Mustafa Mugambo Mutone, a resident of Kyaterekera in Kagadi district in Uganda, where he serves as a village head, says he married his first wife in 1968 at the age of 16.
In the years since that time, Mutone has gone on to marry at least a dozen more wives and father 174 children, according to Ugandan newspaper New Vision.
“My youngest wife is 25 and the eldest is 50, but I had about 10 girlfriends before I married officially and they all delivered the same year,” Mutone said.
Mutone says his first-born child is already 49 years old, while a set of 4-year-old twins are the youngest.
Six of his wives are currently pregnant, which could very well bring the number of his children to 180.
The 65-year-old businessman runs a wholesale produce shop at the Kyaterekera trading center, where he sells beans, maize, and coffee.
Mutone says it has not been easy fending for his large family, though: “I have tried to feed my 13 wives and over 170 children, and it is not easy. I request the government to at least sponsor 30 of my children in secondary schools and tertiary institutions.”
About 40 of Mutone’s children are currently of primary school age, and he says with the help of his older children, he plans to establish a private nursery and primary school in his district to cater for their education.
With more than 90 grandchildren, Mutone says he manages to keep track of every child born to him by recording their birth in a special book.

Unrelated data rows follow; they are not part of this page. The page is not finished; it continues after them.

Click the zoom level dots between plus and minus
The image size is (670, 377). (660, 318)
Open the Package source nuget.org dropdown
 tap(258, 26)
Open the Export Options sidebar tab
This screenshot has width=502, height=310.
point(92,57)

Mutone cites distance as another challenge he has since some of his wives are scattered in far off places around the country. A few of them, according to him, are even based in neighboring countries, such as the Democratic Republic of Congo, Rwanda, and Burundi.
“I receive 10 calls every day from different wives who want attention, but I cannot be everywhere. I have seven wives in Kagadi alone,” Mutone says.
Mutone believes that despite the fact that he is close to his 70s, he can go on to have several more children because he leads a healthful lifestyle and does not drink alcohol or smoke.